JavaScript Syntax Highlighter

This is a JavaScript syntax highlighter experiment. You can enter JavaScript code into the textarea (down below) and you will be able to view the code with syntax highlighting.

It first builds a token list then sends that to a function to output the data. The tokeniser is designed to be as accurate as possible, for example the code ++ will be read as one operator token (increment), while +- will be read as two operator tokens (plus then minus). Although this is not strictly required for a syntax highlighter, it is implemented so that I may later extend this code to allow crushing/beautifying and/or actual parsing and executing. This level of accuracy does actually have benefits to syntax highlighting however, as tokens such as { and } can be coloured differently depending on whether they are block level indicators or object literals.

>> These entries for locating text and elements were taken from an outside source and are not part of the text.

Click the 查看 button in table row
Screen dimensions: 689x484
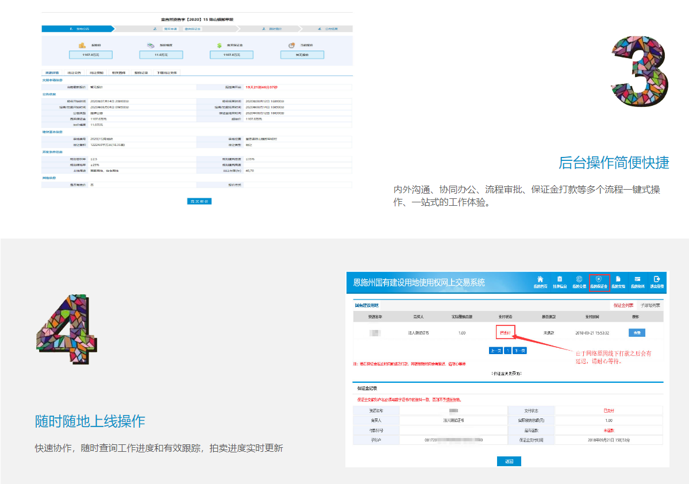tap(637, 333)
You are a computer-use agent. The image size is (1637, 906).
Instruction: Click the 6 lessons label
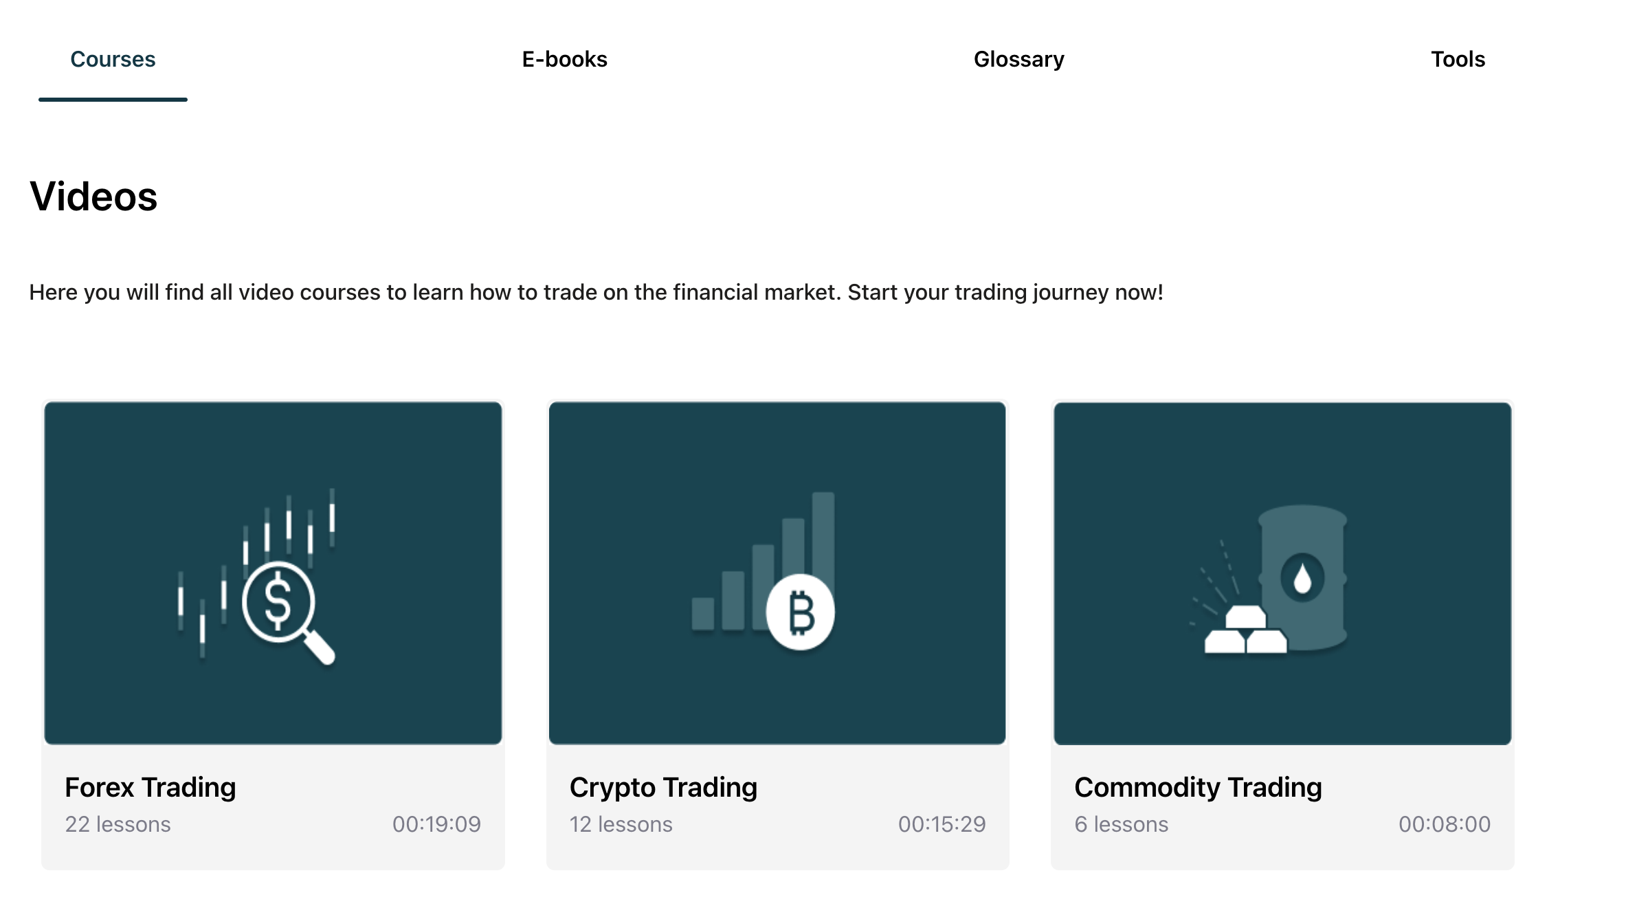(x=1121, y=824)
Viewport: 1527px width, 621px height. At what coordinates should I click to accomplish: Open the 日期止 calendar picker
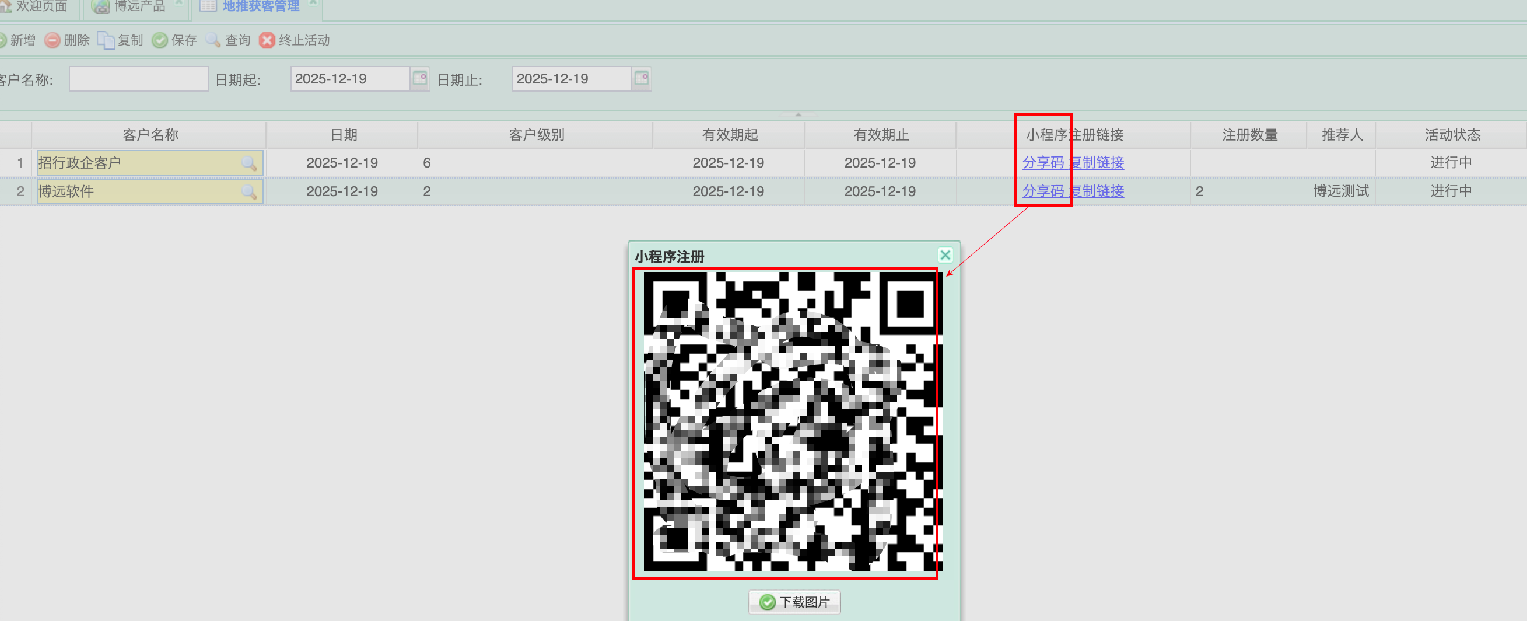click(x=641, y=78)
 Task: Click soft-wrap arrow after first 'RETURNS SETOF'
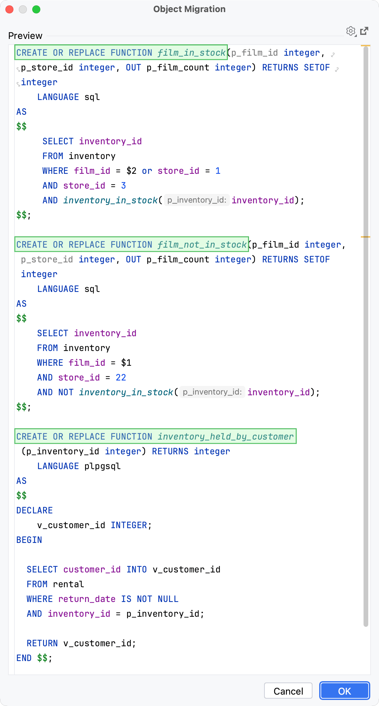[x=337, y=69]
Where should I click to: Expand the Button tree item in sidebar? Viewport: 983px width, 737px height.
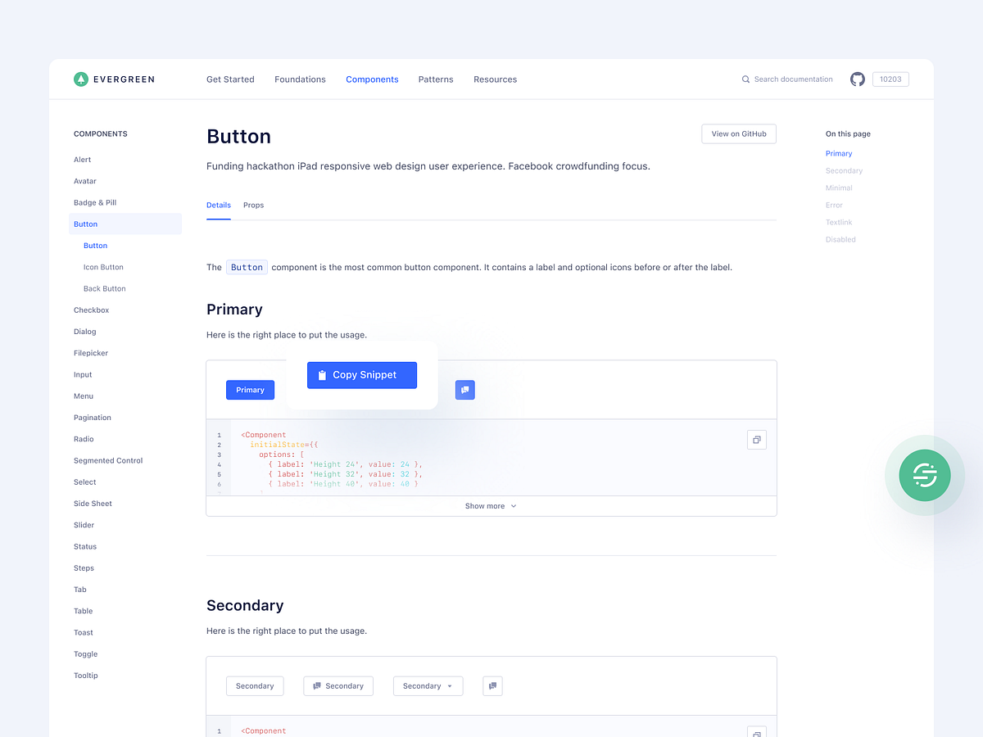pyautogui.click(x=85, y=223)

Every open source Syntax highlighter that I have tried fails on at least some valid JS. Common pitfalls include:

  • Failure to recognise numbers that start with a period, eg: .01
  • Failure to recognise that the second period in the following is an operator, and not part of the number: 0.1.method(); // yes this is valid JS
  • Failure to handle multiline strings
  • Interpreting the following as containing a regular expression: 1/2/3;
  • Ending regular expression tokens prematurely, eg: /reg[/]exp/; /[/*regexp*/]/;
  • Recognising some edge case 'divide' operators as regular expression opening tags, eg: /regexp/
    /notRegexp/g;
    In this example the first line does not have a semicolon, so the first / on the next line immediately becomes a division operation, with notRegexp and g as variables.

I know of only one bug in my implementation: if an object literal is placed in the false branch of a tertiary statement then it is highlighted as a block level token (though most other libraries don't distinguish between these). Fixed!

Christian Krebbs writes in to inform of another bug, a regular expression following a variable declaration (without an assignment or semicolon) is interpreted as a division. This one is going to be particularly difficult to fix. If you find another code sequence that fails to highlight correctly please contact me.


Note: This is not designed to necessarily fail gracefully on invalid input.